Vijf jaar lang was er sprake van een zelfversterkende kringloop waar individuele en institutionele beleggers, emissieafdelingen van investeringsbanken (underwriters), financiële ‘analisten’, managers van startups en durfkapitalisten enthousiast deel van uitmaakten. De hele businessinfrastructuur er omheen profiteerde mee: pr-firma’s, headhunters, publicaties, marktonderzoeksbureaus (die weinig onderzochten, maar des te meer ‘hockeystick-grafieken’ produceerden). Kortom, een perpetuum mobile, ware het niet dat die niet bestaan.
Alle partijen hebben aan de excessen bijgedragen! Toch zoeken de rechtszaken, SEC en congreshoorzittingen het vooral bij de investeringsbanken, waar de scheidingswand tussen analisten en underwriters verdwenen lijkt. De beschuldiging in de rechtszaken die nu aangespannen zijn, luidt dat de emissiebanken ipo-aandelen toewezen aan die institutionele beleggers die beloofden aandelen bij te kopen tegen een van tevoren bepaalde, hoge prijs. Deze kunstmatige vraag dreef de prijs op en veroorzaakte records aan eerste-dag-winsten. Tevens wordt de beschuldiging geuit dat de emissiebanken hoge commissies eisten (een ‘kick back’ van een deel van de winst), die niet vermeld waren.
Daarnaast is het duidelijk dat Mary Meeker, Henry Blodget en vele andere financiële ‘analisten’ weinig analyseerden. Velen schreven superpositieve researchrapporten in de hoop dat hun bank uitgekozen zou worden om de lucratieve beursgang van die startup te begeleiden. Een emissiebank krijgt 7 procent van het geld dat het bedrijf bij de ipo ophaalt. ‘Vroeger’ moest er voor gewerkt worden (‘roadshows’ organiseren) en zat er een klein risico voor de bank aan vast. In de periode 1995 – 2000 was gemakkelijk succes verzekerd en bovenop die commissies kreeg de bank dus ook nog eventuele ‘kick backs’. Terwijl de ‘internet-aandelen’ na het Nasdaq-record duikelden en soms zelfs meer dan 90 procent van hun waarde verloren, bleven Meeker, Blodget en anderen halsstarrig hun mening handhaven. Zij weigerden een aanbeveling om te verkopen af te geven. Het blad Fortune publiceerde in mei een klaagzang over de dubbele petten van Mary Meeker en vroeg zich eerder deze maand wanhopig af of er nog een financieel analist met ‘intellectuele eerlijkheid en onafhankelijkheid’ op Wall Street bestaat.

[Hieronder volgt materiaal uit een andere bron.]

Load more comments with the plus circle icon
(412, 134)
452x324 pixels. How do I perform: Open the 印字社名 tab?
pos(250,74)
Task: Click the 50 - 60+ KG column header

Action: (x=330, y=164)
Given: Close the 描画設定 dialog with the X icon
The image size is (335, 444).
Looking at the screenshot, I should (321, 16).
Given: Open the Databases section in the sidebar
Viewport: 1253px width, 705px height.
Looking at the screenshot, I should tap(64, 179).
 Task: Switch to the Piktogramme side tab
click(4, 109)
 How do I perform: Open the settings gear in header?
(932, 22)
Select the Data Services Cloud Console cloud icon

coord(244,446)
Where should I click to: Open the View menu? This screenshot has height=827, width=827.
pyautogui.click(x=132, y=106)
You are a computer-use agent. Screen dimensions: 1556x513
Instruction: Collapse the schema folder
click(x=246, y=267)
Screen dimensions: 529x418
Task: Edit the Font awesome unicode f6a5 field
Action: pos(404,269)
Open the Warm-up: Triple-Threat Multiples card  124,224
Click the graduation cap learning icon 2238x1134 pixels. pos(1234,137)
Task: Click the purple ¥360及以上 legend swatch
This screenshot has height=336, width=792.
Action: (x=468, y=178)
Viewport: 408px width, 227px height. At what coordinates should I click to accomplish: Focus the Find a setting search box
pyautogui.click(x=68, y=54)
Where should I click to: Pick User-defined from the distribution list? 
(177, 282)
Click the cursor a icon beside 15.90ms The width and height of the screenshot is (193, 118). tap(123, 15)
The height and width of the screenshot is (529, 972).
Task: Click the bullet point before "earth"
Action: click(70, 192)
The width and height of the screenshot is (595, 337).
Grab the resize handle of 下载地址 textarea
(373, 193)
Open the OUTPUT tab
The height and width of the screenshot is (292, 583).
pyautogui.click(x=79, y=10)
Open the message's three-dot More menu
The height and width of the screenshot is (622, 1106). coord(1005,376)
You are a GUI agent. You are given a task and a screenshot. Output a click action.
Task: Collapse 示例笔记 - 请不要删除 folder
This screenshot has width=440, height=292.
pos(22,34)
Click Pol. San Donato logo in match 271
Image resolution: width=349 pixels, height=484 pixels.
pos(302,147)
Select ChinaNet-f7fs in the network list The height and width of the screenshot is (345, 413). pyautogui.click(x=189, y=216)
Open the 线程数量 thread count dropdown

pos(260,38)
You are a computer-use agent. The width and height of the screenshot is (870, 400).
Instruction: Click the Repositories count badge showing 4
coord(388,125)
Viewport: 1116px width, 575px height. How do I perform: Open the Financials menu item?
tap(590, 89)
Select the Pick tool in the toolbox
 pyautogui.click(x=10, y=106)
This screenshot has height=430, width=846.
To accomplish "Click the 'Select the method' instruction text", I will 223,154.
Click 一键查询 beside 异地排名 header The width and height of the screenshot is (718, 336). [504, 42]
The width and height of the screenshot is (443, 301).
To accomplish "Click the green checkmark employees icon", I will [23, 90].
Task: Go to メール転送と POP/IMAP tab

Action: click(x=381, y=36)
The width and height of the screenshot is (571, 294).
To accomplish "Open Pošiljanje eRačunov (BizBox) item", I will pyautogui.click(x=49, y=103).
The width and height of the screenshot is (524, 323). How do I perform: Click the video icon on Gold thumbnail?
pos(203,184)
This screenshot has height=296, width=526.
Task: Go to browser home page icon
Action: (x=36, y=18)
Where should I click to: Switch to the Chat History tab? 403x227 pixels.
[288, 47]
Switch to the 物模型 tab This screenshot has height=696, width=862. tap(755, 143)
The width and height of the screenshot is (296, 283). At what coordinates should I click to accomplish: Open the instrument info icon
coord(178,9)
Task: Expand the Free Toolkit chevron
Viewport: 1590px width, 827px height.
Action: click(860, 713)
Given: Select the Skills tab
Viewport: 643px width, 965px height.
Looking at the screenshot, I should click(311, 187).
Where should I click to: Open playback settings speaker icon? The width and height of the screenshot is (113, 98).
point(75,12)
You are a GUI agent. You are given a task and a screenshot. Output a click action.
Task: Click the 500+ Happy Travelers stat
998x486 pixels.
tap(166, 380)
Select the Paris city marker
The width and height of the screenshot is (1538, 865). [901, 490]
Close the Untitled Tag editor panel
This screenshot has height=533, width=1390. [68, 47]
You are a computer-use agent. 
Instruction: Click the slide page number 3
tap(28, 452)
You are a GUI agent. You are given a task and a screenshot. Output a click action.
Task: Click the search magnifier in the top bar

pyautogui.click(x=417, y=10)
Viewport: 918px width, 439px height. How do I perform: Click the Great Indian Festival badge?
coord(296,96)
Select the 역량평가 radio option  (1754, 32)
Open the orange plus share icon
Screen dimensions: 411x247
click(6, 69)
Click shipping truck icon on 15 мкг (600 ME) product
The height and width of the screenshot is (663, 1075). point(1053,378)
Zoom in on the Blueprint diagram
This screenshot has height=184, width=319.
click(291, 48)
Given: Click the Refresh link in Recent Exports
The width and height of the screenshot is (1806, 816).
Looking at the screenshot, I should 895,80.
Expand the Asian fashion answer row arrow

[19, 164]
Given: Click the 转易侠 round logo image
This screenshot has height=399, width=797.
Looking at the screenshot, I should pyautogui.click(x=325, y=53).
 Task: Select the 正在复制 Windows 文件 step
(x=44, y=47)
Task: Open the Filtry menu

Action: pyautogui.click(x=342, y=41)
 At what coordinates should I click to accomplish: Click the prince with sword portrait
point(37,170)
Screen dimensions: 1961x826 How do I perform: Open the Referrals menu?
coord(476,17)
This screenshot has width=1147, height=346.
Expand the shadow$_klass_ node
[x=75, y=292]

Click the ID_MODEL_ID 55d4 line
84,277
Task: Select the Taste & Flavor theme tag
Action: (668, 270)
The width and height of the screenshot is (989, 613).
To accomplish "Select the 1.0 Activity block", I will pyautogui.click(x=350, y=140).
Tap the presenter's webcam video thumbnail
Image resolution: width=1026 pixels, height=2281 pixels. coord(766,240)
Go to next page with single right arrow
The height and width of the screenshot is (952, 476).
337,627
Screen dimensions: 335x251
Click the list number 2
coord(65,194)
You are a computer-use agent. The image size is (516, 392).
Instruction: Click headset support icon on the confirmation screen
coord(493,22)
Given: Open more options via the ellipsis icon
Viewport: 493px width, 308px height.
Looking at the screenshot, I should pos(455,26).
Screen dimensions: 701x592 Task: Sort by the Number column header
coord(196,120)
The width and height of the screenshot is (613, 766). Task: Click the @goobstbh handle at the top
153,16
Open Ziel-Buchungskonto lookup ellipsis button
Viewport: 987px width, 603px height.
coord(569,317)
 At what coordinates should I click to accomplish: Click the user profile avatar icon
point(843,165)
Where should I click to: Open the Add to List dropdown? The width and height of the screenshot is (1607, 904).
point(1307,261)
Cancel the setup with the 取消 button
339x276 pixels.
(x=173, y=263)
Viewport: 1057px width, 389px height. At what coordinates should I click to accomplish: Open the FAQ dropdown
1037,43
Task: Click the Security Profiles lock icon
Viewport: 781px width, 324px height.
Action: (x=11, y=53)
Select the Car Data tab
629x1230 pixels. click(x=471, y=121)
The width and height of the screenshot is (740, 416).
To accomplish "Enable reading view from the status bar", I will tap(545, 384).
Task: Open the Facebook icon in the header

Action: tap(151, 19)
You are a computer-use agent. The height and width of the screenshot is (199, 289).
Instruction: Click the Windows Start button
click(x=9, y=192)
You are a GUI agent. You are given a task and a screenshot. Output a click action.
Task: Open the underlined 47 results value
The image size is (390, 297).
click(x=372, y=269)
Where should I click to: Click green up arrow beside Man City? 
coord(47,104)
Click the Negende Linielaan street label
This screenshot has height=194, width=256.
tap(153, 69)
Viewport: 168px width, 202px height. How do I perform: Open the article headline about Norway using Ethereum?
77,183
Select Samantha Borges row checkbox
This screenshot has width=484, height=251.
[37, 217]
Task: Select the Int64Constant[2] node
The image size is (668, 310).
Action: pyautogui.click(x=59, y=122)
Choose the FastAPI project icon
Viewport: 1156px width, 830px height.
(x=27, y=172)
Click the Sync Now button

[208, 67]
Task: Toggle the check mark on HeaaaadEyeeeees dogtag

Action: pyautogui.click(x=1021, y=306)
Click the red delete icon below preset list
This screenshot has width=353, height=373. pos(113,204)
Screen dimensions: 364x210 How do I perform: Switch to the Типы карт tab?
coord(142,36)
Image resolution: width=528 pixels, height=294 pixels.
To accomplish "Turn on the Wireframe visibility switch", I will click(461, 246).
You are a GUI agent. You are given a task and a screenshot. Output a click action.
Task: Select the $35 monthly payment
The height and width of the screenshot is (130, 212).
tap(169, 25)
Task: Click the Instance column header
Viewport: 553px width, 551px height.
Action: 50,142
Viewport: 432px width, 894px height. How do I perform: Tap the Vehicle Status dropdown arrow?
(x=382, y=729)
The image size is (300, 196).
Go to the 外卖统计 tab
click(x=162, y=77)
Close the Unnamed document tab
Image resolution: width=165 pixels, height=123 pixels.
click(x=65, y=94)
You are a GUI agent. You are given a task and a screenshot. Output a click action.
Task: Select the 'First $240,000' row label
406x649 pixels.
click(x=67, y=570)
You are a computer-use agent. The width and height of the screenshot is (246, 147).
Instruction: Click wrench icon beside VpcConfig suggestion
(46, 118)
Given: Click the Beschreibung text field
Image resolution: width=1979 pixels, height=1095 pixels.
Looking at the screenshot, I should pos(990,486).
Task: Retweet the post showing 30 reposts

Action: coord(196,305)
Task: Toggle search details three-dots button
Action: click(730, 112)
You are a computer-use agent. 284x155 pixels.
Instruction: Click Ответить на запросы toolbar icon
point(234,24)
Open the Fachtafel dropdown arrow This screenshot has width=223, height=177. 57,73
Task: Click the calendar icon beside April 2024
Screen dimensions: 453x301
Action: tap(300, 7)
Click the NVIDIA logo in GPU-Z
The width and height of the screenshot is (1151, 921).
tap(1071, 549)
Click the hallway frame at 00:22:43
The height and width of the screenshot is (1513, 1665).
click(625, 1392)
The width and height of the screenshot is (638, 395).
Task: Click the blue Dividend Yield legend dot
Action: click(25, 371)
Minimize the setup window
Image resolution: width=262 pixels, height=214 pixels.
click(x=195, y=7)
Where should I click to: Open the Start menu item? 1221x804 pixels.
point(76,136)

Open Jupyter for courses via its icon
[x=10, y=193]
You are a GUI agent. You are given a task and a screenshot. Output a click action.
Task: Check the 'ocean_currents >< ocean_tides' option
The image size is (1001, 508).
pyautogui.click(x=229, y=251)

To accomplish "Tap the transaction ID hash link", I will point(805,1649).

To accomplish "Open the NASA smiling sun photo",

De compromitterende handelwijze heeft ‘analisten’ en hun banken geen windeieren gelegd, maar veel klanten roken een zware pijp.
Misschien eindigt deze episode met een aanscherping van de regels om opgepompte ipo-prijzen te voorkomen. Voor de nabije toekomst lijken waanzinnige ipo-prijzen niet waarschijnlijk, al was het maar omdat de duikelingen in ‘het collectieve geheugen van beleggers’ gegrift staan. Voor het terughalen van een deel van hun verlies hebben sommigen nu hun hoop gevestigd op de Amerikaanse rechtsgang in plaats van op Wall Street. Wie weet: eerder deze maand kreeg één longkankerpatiënt de strafboete toegewezen die aan de fabrikant van zijn favoriete merk was opgelegd. De risico’s waren bekend en stonden op de verpakking – net als bij de beursgangen. Deze roker krijgt 3 miljard dollar.